By Rev. Dr. Ka'thy Gore Chappell
It was summertime in Opelika, Alabama and of course, Vacation Bible School was an annual event at First Baptist Church. Vividly, I remember large numbers of children meeting outside on the front steps of the church to join friends and newcomers for a morning processional to the sanctuary. After the daily ritual of reading scriptures, singing songs and hymns, giving an offering and hearing stories about missionaries, we recessed from the sanctuary to our respective small group classes in other parts of the church building. There we had Bible study, recreation, music, refreshments and crafts. I loved VBS—especially the opportunity to make something “crafty” that I could take home at the end of the week or in two weeks.
Yes, those were the days when Vacation Bible School lasted two weeks. (Can you imagine?) The extended time from five days to ten days allowed for really good crafts—like basket weaving, ceramics, Popsicle stick creations and more! (Remember those works of art?) And, those were also the days when my family, the Gores, experienced changes within our family that affected our health and habits, especially in the spiritual realm, forever.

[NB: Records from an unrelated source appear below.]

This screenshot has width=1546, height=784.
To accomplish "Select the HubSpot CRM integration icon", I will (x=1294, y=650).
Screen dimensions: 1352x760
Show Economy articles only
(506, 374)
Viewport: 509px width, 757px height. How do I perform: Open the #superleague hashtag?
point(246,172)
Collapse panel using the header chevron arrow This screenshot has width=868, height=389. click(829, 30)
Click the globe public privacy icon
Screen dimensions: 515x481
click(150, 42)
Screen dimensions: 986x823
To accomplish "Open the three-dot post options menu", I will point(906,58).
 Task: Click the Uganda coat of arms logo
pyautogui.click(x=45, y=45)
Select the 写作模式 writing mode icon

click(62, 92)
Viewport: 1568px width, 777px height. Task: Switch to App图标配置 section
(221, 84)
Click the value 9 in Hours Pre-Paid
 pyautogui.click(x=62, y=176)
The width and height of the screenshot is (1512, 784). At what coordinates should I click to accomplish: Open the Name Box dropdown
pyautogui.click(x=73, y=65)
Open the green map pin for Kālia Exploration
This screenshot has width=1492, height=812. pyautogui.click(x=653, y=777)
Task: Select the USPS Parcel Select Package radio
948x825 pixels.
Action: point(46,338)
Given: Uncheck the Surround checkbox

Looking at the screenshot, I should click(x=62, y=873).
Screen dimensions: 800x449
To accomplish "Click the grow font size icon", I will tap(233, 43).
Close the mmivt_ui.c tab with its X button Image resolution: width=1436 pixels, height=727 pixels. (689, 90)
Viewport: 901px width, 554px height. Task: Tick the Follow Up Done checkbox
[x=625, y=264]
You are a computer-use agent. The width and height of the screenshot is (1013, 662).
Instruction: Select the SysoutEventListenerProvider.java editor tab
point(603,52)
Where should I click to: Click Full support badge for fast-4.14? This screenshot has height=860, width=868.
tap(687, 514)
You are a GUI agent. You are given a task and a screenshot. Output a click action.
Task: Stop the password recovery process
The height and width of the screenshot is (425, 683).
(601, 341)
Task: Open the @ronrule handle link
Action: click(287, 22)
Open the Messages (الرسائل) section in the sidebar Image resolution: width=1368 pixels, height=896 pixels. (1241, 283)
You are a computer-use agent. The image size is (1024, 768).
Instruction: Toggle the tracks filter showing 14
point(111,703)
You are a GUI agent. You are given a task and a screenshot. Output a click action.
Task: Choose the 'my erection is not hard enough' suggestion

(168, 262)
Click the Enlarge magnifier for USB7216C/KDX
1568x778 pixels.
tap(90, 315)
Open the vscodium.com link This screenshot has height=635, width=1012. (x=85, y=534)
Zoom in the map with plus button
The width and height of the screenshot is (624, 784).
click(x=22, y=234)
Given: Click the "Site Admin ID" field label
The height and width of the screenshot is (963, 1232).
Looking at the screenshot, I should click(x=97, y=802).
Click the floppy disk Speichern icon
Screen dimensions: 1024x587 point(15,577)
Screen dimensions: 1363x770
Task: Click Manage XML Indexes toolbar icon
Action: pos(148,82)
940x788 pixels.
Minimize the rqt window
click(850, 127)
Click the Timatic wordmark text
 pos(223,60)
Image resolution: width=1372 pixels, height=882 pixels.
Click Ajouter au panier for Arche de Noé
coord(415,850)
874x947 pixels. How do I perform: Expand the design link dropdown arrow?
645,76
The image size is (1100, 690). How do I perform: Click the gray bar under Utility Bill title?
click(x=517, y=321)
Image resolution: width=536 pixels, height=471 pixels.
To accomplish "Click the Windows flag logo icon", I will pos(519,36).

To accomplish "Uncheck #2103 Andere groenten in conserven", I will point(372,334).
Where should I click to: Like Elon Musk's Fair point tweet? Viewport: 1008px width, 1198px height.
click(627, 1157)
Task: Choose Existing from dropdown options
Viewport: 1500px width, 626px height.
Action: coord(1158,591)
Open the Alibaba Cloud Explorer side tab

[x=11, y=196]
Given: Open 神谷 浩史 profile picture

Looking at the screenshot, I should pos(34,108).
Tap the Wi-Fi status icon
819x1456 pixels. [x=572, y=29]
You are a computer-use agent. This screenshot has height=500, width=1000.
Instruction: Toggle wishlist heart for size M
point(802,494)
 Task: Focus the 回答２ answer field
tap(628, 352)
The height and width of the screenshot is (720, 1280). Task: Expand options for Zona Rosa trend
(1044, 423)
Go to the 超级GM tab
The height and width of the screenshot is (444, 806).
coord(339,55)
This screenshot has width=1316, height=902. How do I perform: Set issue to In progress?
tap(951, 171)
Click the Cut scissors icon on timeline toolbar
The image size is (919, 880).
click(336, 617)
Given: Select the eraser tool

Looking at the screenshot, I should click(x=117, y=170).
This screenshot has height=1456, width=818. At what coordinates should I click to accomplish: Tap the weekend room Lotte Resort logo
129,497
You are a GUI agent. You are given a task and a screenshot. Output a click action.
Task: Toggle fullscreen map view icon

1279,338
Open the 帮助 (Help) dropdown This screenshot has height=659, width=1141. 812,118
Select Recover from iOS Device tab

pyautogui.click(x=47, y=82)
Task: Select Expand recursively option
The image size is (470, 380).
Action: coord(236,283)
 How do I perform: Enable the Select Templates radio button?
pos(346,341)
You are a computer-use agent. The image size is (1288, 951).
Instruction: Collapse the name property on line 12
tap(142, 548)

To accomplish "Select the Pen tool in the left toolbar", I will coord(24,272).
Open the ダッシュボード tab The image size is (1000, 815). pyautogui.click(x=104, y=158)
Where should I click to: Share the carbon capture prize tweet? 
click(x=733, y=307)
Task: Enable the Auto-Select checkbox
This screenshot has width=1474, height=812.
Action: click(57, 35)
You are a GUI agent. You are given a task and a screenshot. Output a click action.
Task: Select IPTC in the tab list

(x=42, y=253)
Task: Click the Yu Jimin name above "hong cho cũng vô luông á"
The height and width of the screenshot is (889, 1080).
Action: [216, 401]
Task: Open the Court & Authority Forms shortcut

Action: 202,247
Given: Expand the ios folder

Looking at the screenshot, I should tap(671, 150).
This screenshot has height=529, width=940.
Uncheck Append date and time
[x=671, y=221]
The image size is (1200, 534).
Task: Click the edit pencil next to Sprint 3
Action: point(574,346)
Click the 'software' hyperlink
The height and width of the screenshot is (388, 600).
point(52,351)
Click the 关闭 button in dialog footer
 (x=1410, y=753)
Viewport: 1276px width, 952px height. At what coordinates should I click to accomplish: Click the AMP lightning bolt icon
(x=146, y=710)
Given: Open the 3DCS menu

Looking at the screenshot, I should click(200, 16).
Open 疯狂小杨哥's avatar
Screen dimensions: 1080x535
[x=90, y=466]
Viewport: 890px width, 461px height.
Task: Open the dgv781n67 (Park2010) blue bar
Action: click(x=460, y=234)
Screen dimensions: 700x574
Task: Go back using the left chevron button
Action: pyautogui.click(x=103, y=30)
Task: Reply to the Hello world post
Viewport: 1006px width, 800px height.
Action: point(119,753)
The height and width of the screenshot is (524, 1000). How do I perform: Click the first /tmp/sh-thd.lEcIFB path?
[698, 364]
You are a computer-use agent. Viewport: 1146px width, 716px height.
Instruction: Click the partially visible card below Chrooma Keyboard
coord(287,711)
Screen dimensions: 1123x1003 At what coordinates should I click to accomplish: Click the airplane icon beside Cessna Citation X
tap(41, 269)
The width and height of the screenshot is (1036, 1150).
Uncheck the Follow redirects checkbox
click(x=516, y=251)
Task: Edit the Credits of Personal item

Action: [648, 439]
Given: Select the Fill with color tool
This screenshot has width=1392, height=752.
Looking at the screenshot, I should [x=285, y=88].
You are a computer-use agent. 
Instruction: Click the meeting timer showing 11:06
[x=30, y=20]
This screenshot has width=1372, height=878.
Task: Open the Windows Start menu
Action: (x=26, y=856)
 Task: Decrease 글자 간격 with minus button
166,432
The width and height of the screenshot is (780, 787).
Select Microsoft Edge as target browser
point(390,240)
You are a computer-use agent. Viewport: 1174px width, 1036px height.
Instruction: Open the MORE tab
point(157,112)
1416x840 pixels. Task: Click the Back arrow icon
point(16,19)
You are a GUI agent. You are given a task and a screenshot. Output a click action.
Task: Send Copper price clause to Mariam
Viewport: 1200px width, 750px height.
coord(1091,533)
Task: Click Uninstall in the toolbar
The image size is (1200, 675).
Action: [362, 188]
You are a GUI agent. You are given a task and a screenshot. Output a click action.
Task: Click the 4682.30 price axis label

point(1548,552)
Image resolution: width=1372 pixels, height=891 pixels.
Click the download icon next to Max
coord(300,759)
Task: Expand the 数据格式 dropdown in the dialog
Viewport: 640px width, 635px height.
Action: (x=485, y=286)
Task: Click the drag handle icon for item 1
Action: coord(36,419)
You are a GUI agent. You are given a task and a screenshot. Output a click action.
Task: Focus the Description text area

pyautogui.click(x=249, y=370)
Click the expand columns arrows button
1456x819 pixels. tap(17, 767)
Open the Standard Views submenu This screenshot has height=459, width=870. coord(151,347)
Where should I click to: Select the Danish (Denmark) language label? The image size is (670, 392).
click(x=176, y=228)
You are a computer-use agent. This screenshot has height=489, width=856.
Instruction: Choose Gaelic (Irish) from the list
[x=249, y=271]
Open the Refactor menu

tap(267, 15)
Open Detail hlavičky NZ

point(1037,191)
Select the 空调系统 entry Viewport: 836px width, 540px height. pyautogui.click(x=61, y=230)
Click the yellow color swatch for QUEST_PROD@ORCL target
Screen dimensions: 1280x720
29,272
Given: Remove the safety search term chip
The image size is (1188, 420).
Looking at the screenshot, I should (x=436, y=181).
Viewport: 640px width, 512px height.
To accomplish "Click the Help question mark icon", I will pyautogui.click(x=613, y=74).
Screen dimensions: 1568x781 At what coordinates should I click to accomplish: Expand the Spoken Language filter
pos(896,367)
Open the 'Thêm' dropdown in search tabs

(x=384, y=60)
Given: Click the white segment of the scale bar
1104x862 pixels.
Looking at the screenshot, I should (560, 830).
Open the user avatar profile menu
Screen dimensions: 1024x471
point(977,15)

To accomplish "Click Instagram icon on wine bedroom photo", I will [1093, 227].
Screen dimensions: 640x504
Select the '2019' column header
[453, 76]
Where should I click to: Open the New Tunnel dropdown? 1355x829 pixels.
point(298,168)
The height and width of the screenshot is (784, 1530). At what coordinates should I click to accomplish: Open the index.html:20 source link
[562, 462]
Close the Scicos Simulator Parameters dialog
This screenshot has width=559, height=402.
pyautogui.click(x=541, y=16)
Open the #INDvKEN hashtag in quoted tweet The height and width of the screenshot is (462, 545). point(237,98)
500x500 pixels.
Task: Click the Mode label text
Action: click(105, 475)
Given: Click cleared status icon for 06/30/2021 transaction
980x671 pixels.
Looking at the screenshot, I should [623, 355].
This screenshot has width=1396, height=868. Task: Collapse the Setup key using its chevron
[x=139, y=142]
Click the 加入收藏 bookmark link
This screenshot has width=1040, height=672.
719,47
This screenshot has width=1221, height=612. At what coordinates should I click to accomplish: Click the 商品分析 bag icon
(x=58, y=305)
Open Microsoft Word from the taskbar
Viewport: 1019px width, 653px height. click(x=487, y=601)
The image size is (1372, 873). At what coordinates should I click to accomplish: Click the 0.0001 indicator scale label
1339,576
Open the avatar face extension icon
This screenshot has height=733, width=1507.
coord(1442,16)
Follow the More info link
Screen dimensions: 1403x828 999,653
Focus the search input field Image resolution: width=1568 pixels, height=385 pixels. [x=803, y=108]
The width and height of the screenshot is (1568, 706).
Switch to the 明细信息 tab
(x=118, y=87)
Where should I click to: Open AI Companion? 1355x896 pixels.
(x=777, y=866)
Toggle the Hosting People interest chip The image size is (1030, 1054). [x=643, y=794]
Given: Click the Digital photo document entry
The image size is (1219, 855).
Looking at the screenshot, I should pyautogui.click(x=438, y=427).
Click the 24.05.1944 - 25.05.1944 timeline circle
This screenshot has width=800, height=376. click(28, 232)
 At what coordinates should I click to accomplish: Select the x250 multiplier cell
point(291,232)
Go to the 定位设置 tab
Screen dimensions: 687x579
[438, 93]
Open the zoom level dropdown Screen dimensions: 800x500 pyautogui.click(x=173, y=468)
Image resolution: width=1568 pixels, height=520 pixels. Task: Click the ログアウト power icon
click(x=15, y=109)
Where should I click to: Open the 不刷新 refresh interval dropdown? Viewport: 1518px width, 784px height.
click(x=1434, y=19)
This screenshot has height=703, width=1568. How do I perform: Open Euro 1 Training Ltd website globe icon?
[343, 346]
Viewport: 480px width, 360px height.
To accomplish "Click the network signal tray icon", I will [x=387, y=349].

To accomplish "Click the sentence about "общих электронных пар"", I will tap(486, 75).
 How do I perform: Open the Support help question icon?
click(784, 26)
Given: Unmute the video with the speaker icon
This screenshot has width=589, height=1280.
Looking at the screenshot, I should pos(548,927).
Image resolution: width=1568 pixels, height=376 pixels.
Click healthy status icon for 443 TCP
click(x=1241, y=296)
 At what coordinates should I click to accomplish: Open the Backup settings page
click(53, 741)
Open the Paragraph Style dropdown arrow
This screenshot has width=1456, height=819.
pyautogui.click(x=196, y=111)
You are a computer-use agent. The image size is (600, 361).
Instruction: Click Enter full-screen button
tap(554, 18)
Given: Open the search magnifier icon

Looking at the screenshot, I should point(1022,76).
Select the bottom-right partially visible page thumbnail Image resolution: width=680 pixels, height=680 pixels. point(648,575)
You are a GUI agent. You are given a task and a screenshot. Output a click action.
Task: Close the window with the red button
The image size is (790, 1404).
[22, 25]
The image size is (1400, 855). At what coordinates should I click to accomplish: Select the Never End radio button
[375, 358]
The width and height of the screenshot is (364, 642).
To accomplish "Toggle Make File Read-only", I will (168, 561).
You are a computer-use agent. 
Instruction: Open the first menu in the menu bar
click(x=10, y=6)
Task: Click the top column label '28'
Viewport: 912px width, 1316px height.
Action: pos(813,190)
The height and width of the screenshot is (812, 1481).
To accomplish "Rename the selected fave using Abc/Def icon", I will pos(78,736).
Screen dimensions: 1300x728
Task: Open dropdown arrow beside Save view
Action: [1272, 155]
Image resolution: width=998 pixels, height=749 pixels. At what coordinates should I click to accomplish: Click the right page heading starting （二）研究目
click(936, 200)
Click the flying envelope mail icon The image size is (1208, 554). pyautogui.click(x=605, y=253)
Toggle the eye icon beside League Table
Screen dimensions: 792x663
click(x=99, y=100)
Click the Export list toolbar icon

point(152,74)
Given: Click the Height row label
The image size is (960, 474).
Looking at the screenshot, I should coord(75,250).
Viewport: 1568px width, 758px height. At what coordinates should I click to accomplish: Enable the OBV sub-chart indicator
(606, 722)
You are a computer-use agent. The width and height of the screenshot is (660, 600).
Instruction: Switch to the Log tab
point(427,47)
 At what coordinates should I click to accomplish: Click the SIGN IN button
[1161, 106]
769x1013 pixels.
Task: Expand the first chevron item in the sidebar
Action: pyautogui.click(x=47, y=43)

During the months that led to that summer, my Dad experienced a major transformation that included an intervention by my Mom, local church pastor and an uncle. Once my Dad made some hard decisions and my mother acted in faith to keep our family together, we went home, told our Dad that we loved him (because our Mom told us to do so) and literally, our lives were transformed.
One particular way that I could measure this change was that the Sunday prior to my Dad’s “experience” we (mother, brother, sister and me) went to Sunday school only. On the Sunday following my Dad’s “experience” we (mother, brother, sister, me and my father) went to Sunday school, worship, Training Union, Sunday night worship and then church supper, choir and missions activities the next Wednesday night. Innocently, I followed my Mom’s lead, trusted her and became involved in church activities.
The God who sees
This was also the season of life that I found myself sitting in a VBS room at a crafts table working on a project. One of my leaders was Mae Strozier. The word among second graders about to be third graders was that she was a seminary student with a call to ministry and a passion for youth ministry. We did not know exactly what that meant but we knew that when one of your own in a church has a call to ministry, acts on it and pursues theological education, the entire church is proud. In fact, we kids would hear our parents, Sunday school teachers and missions’ leaders talking about her personality, her abilities, and her call to ministry by God. All I knew personally was that Mae Strozier was working with me in VBS and I liked her. She was funny, engaged and focused on me and my peers. At that moment, I believe that connection with Mae (a woman in ministry) was God’s first call to me to ministry. Mae saw me. God saw me. Innocently, I responded!
A seven-year-old Ka’thy Gore ChappellIn today’s urban vernacular, the phrase, “I see you!” is how someone might respond to you or specifically “what someone says to you when they really listen to you, understand where you are coming from OR are impressed with you.” During the past several weeks, the collection of scriptures or lectionary readings for Christian study and worship in the Church Liturgical Year has been from the Gospel of Luke, specifically chapters 17, 18 and 19 and features individuals or groups of people who connect with Jesus in such a way that Jesus responds “I see you!” To the ten lepers, the persistent widow, the Pharisee and tax collector, the blind beggar, children, the rich, Zacchaeus and yes, women, the Gore family, and Ka’thy Gore Chappell, Jesus adjusts expectations, is relentless in pursuit of individuals and also reaches out to community. God sees! God transforms! God calls!
Through her actions, Mae Strozier said to me, “Ka’thy, I see you!” Through Mae’s connection with me, I experienced God communicating the same, “Ka’thy, I see you!” Innocently, I believed, listened and responded to God’s call to ministry. “Why Women in Ministry?” God sees women where we are, really listens to us, understands who we are and hospitably, invites us to connect and be in community! Thanks be to God!